Lung cancer

 

presentation

Symptoms from a lung cancer are produced by local bronchial irritation and invasion, bronchial obstruction with distal pneumonitis, invasion of local chest wall and mediastinal structures. Metastatic disease and para-neoplastic symptoms can mimic the symptoms of a plethora of other diseases. Therefore lung cancer, the modern “great imitator” should always be kept in mind when treating any medical condition in the at-risk group.

The classic symptoms of lung cancer are haemoptysis, cough, dyspnoea, chest pain and recurrent or persistent chest infections. Unfortunately lung cancers tend to occur in elderly smokers, all of whom have a “smoker’s cough” and frequent bouts of “bronchitis” with associated sputum production and frequently haemoptysis. Many have breathlessness due to emphysema, and chest pain due to ischaemic heart disease. The difficulty for the primary care physician is to determine which of these exacerbations is due to lung cancer. Furthermore, by the time a lung cancer has become symptomatic with the above symptoms, it is frequently incurable. Most patients who have curable tumours at the time of presentation have had an incidental chest X-ray for preoperative assessment for another condition or an insurance medical examination, or have had one of the above danger symptoms during a chest infection unrelated to the tumour.
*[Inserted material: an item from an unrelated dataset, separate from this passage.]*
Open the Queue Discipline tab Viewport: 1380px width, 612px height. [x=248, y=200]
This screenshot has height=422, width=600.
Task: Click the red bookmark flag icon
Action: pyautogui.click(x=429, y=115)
Therefore it is important to emphasise and encourage such “pseudo-screening” particularly in the high risk group: the middle aged smoker.
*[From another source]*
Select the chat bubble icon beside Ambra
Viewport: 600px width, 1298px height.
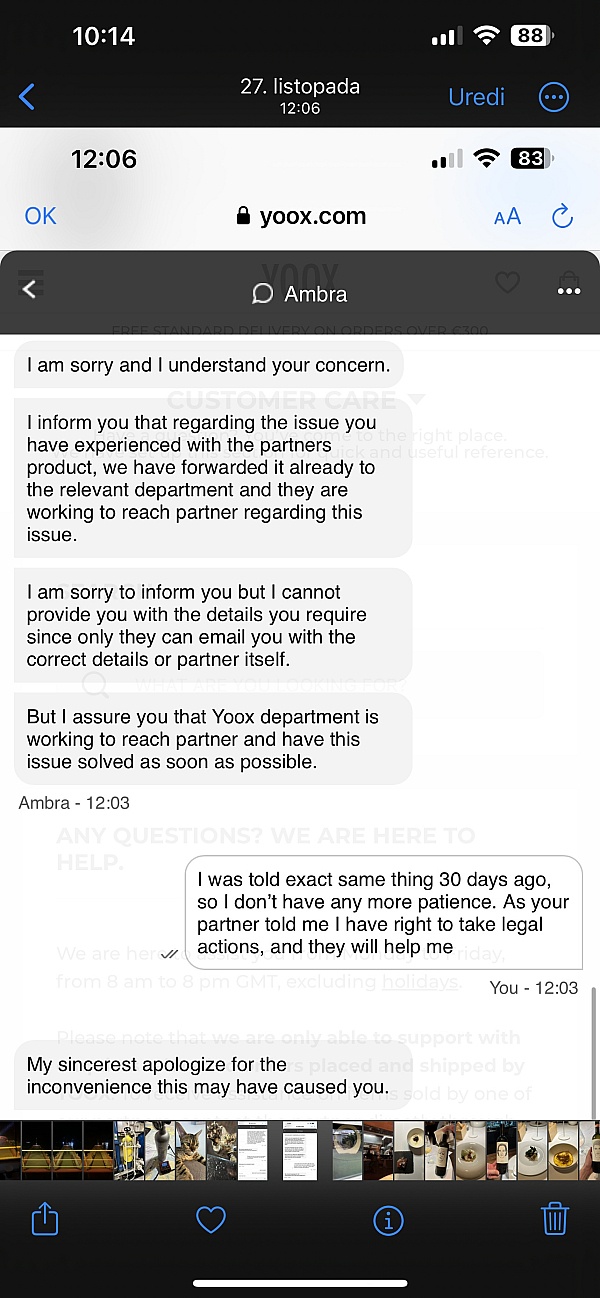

Locally advanced lung cancer can present with a number of symptoms due to invasion or impaction on other organs in the chest. Superior vena caval obstruction is due to mediastinal nodes encompassing the SVC and usually the azygous vein. The patient is plethoric with enlarged subcutaneous veins in the upper trunk and a persistently raised, non-fluctuating jugular venous pressure. When advanced the patient cannot lie flat because of a breathless “drowning sensation”. Subcarinal or inferior mediastinal nodes can also impinge on the oesophagus causing dysphagia and aspiration pneumonitis. Hoarseness is a sign of recurrent laryngeal nerve palsy. It is more common on the left due to tracheo-bronchial and aorto-pulmonary window nodes invading the nerve as it loops under the ligamentum arteriosum. Hoarseness may also be due to direct invasion of the vagal nerves by an apical tumour or cervical node metastases. Similarly the phrenic nerve may be involved with mediastinal tumour invasion particularly as the nerve crosses the pericardium. A raised hemi-diaphragm is the sign on chest X-ray though this can be produced by lobar atelectasis. Confirmation of nerve palsy can be made by fluoroscopic examination of the diaphragm on inspiration. The brachial plexus, when invaded by a tumour of the superior sulcus in the apex of the chest, produces the “Pancoast syndrome” with pain radiating to the shoulder and inner aspect of the arm, a Horner’s syndrome due to sympathetic chain invasion and subclavian vascular compression or thrombosis. Like other nerve invasion signs this syndrome usually indicates inoperability though the use of pre-operative radiotherapy followed by surgery can result in long term survival.

As lung cancers can be present for many years and grow to a considerable size before they become symptomatic many actually present with metastatic disease. The adrenal, liver, bone and contralateral lung are the common sites of metastasis. Lung cancer is in more ways the modern “great imitator”, in that secondary disease can cause symptoms in many organ systems.